Broader Impact This NSF funding will allow the student attendees to become familiar with state of the art in micro-systems, structures, and devices for modulating cell function and medical devices. Specifically, research groups across the country will be encouraged to support undergraduate participation in the poster sessions, as a means of exposing students to a high level of research at an early age. This symposium will also inform investigators at all levels about the unmet needs and emerging opportunities in the areas of research at the inter face between non conventional electronics and biomedical engineering.

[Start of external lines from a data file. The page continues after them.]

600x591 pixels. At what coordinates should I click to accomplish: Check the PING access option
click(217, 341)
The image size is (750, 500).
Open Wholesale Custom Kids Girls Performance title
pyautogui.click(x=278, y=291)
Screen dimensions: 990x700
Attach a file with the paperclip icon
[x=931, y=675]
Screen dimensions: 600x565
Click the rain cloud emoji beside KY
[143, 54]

There are three key outcomes that were advanced through the organization of this specific symposium: (1) encouraging student participation; (2) increasing collaborations across disciplines and nations; (3) communicating highlights of the specific audience to a broader audience. These project outcomes were achieved through the following activities: Student Participation. Attendance by students and post-docs was promoted through several mechanisms. Part of the requested funds was used to fund an internal student poster competition within the symposium. Furthermore, in addition to slots for invited speakers who are more established, there was an abundance of 15 minute speaking slots dedicated for student participation. This mechanism was designed to give students an opportunity to present their work to a broad engineering audience. Advancing Collaboration. Promoting collaboration between the fields of non-conventional electronics and biomedical engineering was a priority for this symposium. This session advanced collaboration by bringing together researchers from these two fundamentally distinct disciplines. One mechanism for future collaboration between international researchers was the Materials World Network, an NSF-funded initiative to advance collaboration between US-based investigators and international counterparts. This symposium was especially suited to foster this type of collaboration. Widespread Communication. There were three potential mechanisms to present the activities of the session in an archival format. First, the session published a daily online publication called "MRS Meeting Scene" in which highlights of symposia were summarized and distributed to all members of the Society, including those not in attendance. Second, the organizers prepared a brief report to summarize the podium presentations for future use by the MRS. Resource permitting, we will also summarize our activities in the Materials360o, an archival online publication that informs members of recent advances in rapidly growing or particularly interesting fields.